NCYankee wrote:
You want to see a scary sight, check out a retired airline captain at a non towered airport.
I have heard from several rental outfits that the people most likely to bend a SEP are – airline captains. I have a few friends who fly ‘heavy iron’ and to their credit they all realize that. In fact one of them – who I would consider perhaps the best pilot I ever had the pleasure to fly with! – recently asked me to come flying with him, as he didn’t feel at ease in a Cessna anymore. Not all people who wear epaulettes consider themselves skygods – although it looks like lenthamen met one who does. Forget it.
He could only give that answer because he flies 737s. If he flew Airbus, it wouldn’t even be possible to couple an autopilot to an NDB (or directly to any nav source like one VOR). So I’d say you and Airbus got it right and he is one of the tough guys with an “If it ain’t Boeing, I’m not going” sticker on his flight bag.
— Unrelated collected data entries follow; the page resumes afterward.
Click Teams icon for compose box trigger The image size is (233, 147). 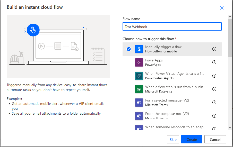coord(139,116)
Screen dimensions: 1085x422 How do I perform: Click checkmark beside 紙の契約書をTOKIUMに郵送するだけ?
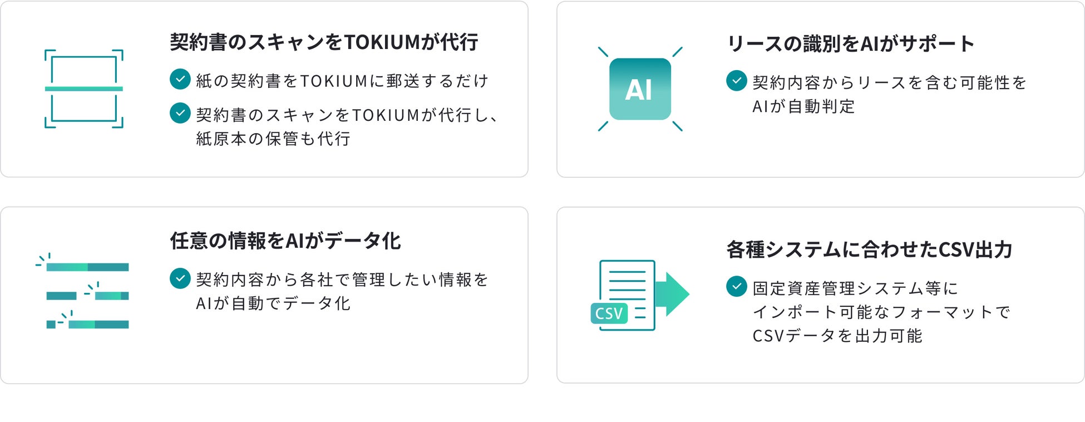tap(180, 79)
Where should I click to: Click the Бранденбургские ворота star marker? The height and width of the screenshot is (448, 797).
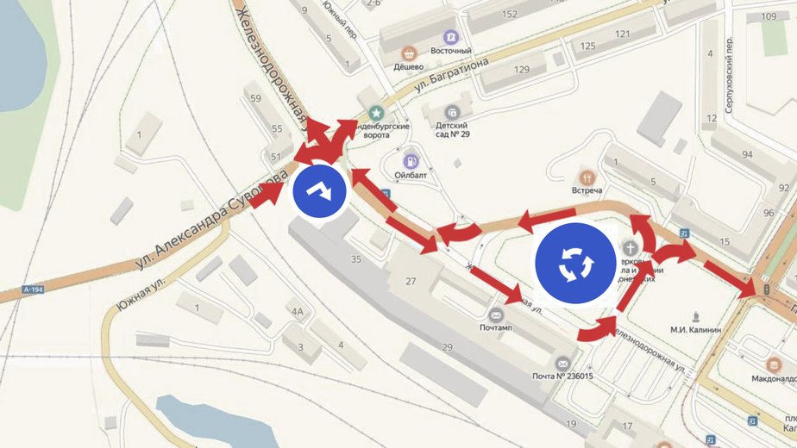click(x=376, y=113)
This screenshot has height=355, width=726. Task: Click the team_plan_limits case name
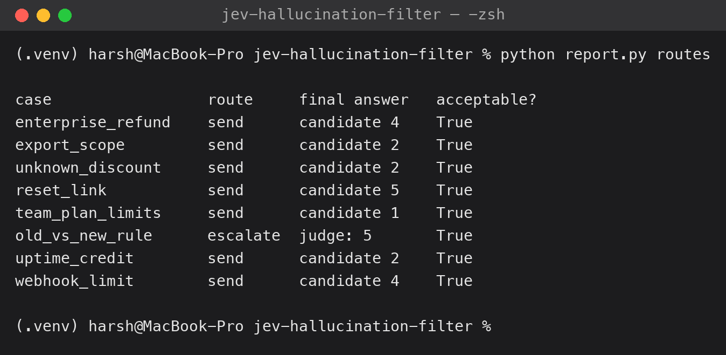pos(88,213)
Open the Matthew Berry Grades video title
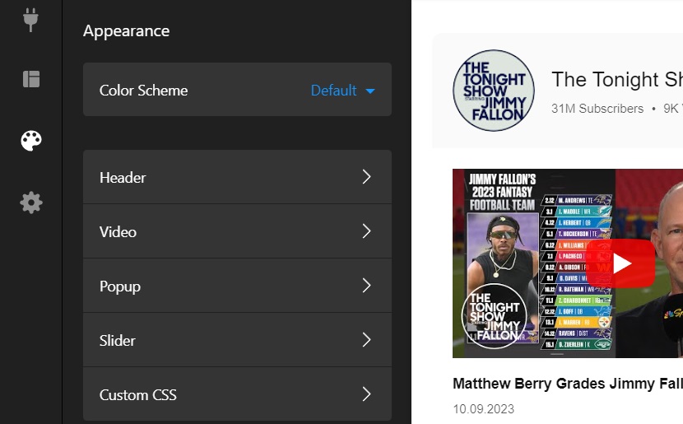The height and width of the screenshot is (424, 683). [x=567, y=384]
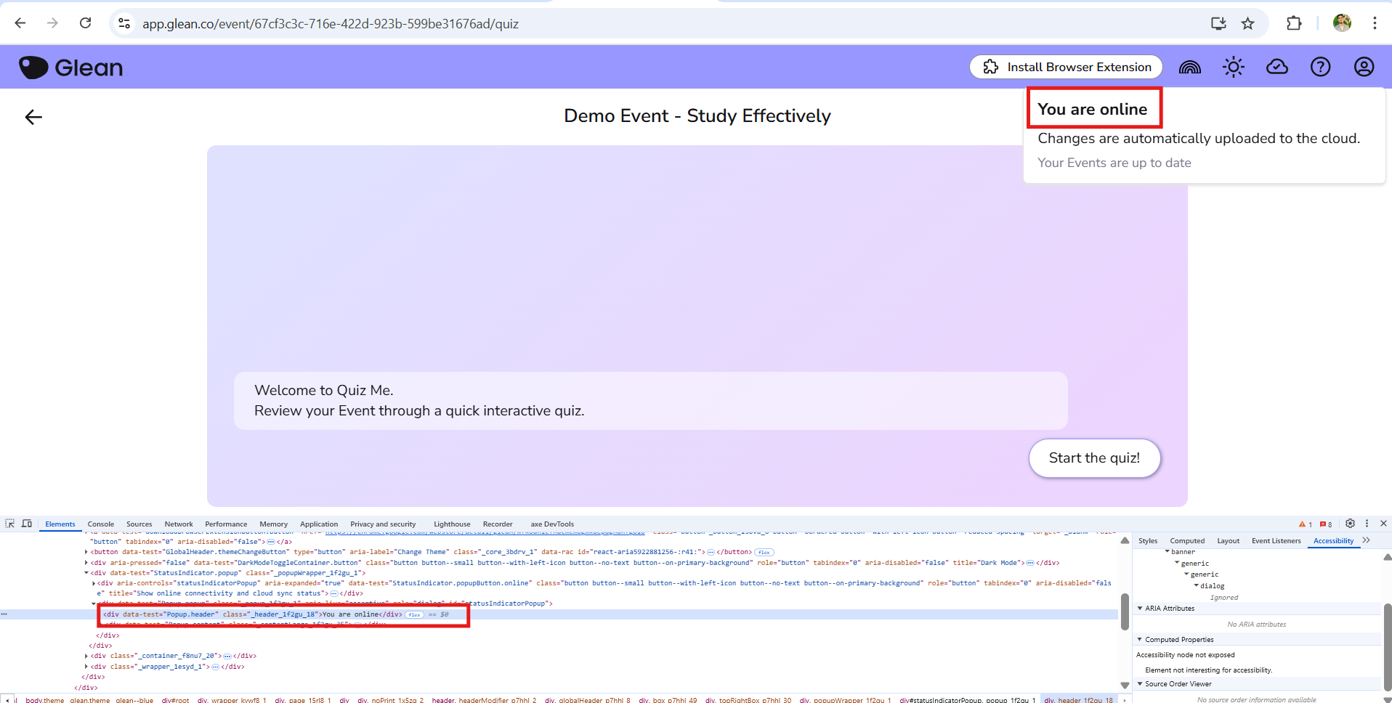Activate the DevTools inspect element picker
This screenshot has height=703, width=1392.
coord(10,524)
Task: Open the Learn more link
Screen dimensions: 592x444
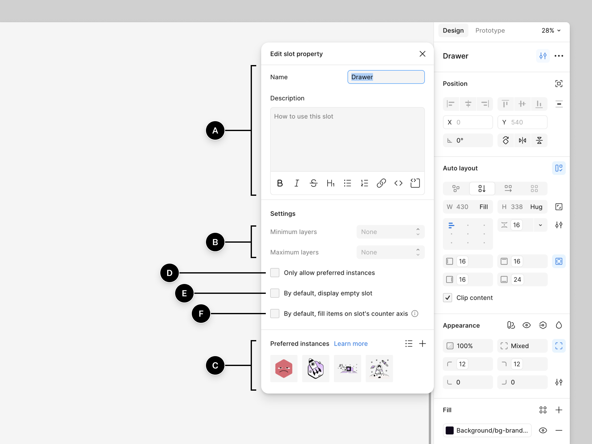Action: [x=351, y=343]
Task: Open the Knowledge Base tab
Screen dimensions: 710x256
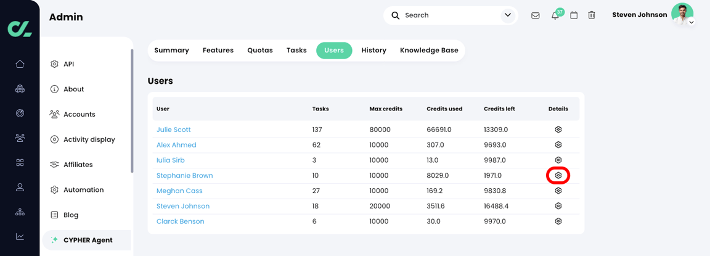Action: click(x=429, y=51)
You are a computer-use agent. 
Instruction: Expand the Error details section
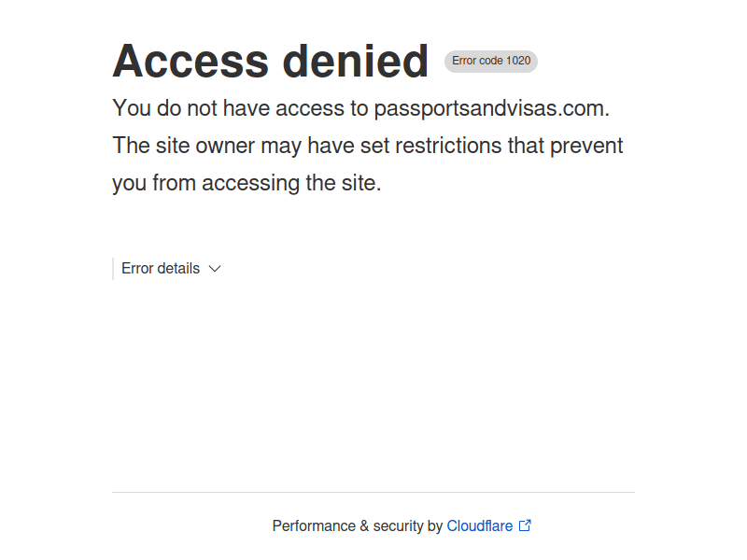[x=161, y=269]
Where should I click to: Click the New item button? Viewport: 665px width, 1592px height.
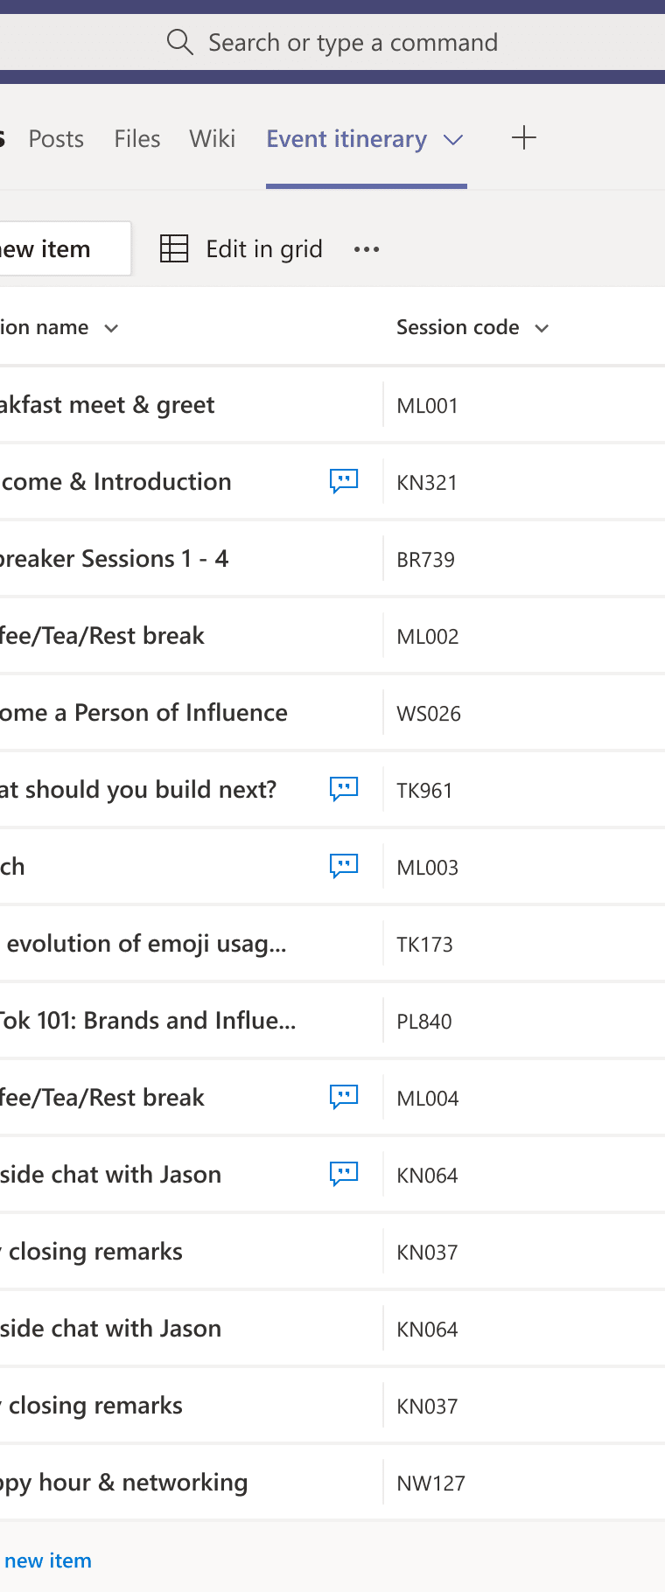(53, 249)
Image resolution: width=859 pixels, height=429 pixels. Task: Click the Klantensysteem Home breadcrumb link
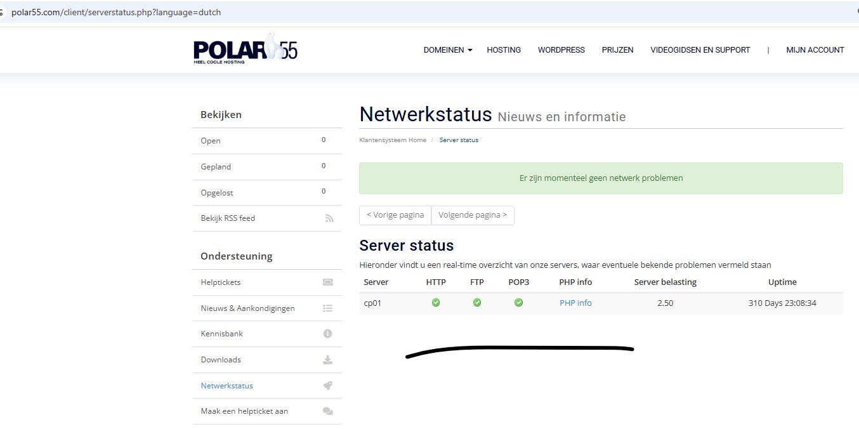[392, 140]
I wonder how that guy could possibly be functional in a cockpit. Maybe he is not? Maybe that is why he never went beyond 737s?
“Oh I believe in resource management all right………your the resource and I’m the management!”
Reprinted from Air Line Pilot, April 1988.
I have a similar story, some years ago a 737 captain for a well established EU airliner was not able to reach his planned FL and explained me some theory of local Mach number and perhaps temperature negatively effecting this but later in the flight they were able to reach that level. When I introduced to him concept of max. ceiling at given weight it was kind of rejected. But few days later I received a phone call from him – “…you are right”
It is not very long ago that I was sitting in the restaurant of our tennis club, waiting for my son to finish his training. I had my iPad on the table and looked at some IFR aproach charts, preparing for my IFR check the next day. A younger guy, maybe 35, at the next table saw the chart, smiled at me and asked me for what “company i was flying”. I said “for none”, and that I was just a private pilot, trying to understand some details on that chart. I think he said he flew for Air Berlin.
So he came over, explained some stuff on the chart to me, and then one word led to another and i showed him some pictures of the Cirrus (;-)) He had never seen that type, he said, he only knew Cessnas and Pipers from his training. He had “no idea that were small airplanes with glass cockpits” … and later i realized that he really meant it. He really knew next to nothing about GA and he also said: “It’s just a job, I would never spend my free time flying around”. (I never met him again :-))
Then I told that story to my friend who flies A340-600s, he is a senior captain – who rents 172s at his club whenever he has time to fly his family or friends. He flew F-104s in the navy and was an instructor on the Tornado later. He then told me how he, every nown and then, asks a young First Officer to hand fly an ILS in IMC … and how some of the youngs guys really don’t like that and get very tense … And that some of these young copilots are absolutely not interested in the flying part.
Flyer59 wrote:
And that some of these young copilots are absolutely not interested in the flying part.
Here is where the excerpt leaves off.